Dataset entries
________________
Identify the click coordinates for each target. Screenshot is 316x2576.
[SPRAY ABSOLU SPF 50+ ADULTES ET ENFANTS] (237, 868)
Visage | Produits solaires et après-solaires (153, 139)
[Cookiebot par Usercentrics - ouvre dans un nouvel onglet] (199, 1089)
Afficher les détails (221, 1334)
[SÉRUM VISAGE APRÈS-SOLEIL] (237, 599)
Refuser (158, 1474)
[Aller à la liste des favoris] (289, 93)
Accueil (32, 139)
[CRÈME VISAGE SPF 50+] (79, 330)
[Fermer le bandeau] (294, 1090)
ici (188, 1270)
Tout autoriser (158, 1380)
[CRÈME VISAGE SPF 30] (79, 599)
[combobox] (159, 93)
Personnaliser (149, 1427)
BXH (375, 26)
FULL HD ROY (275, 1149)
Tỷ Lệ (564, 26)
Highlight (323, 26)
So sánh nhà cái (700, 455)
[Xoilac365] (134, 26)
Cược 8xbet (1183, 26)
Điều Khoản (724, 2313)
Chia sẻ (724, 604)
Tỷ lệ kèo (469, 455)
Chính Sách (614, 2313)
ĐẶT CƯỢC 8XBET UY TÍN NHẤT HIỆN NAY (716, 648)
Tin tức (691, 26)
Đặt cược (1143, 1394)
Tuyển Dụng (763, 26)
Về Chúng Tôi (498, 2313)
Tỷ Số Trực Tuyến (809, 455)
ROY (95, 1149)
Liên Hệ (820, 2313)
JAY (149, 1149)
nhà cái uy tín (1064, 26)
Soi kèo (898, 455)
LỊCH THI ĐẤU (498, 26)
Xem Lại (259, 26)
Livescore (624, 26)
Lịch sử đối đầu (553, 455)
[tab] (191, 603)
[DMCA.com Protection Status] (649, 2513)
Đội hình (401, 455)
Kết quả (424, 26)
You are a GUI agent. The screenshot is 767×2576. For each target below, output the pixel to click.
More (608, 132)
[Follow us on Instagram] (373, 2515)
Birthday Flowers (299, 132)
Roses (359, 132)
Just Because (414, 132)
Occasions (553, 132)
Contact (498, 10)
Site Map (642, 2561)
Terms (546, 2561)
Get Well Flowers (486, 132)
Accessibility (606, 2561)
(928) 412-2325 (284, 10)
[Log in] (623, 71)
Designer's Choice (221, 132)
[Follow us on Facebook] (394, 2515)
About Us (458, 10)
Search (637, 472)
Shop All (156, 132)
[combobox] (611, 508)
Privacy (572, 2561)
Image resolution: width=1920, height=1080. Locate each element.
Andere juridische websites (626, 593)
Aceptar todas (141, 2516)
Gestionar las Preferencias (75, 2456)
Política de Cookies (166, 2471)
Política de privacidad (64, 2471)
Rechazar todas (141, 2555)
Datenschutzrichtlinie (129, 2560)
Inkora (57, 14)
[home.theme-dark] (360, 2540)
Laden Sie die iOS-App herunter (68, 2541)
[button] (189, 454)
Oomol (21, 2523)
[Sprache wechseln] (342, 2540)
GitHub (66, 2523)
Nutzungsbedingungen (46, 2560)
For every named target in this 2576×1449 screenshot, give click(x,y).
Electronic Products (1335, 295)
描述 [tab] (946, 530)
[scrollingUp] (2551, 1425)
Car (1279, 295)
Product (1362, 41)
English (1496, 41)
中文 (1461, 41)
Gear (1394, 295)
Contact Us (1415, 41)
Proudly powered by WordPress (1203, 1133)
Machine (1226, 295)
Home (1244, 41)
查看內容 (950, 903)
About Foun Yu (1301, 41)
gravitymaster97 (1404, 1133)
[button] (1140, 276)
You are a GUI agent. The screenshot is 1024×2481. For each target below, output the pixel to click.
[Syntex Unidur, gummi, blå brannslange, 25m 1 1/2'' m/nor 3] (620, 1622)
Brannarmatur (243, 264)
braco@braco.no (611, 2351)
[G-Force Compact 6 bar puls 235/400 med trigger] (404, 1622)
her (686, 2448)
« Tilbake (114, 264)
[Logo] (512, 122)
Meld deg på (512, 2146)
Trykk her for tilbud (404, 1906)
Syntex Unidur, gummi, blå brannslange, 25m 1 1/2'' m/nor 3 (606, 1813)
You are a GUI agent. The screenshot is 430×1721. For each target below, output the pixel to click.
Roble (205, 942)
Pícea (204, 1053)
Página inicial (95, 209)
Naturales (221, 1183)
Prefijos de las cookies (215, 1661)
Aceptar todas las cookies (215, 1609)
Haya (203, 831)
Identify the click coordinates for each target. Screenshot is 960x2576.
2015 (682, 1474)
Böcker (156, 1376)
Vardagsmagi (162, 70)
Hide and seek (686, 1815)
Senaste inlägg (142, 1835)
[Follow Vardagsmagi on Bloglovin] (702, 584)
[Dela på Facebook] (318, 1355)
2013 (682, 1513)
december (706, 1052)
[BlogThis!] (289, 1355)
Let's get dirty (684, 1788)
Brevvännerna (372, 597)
________________
What the task requires
For each line of the entries that includes "target", show that line.

Answer space
Identify the click coordinates for each target. Screenshot is 316x2576.
You are a GUI agent. The screenshot is 767×2576. For each target below, output the pixel to click.
For every named target in this 2576×1449 screenshot, give click(x,y).
You are a GUI agent. The screenshot is 1024×2481. For each target below, output the pixel to click.
You are a GUI agent. The screenshot is 430×1721. For each target below, output the pixel to click.
Identify the click coordinates for each target. Screenshot is 960x2576.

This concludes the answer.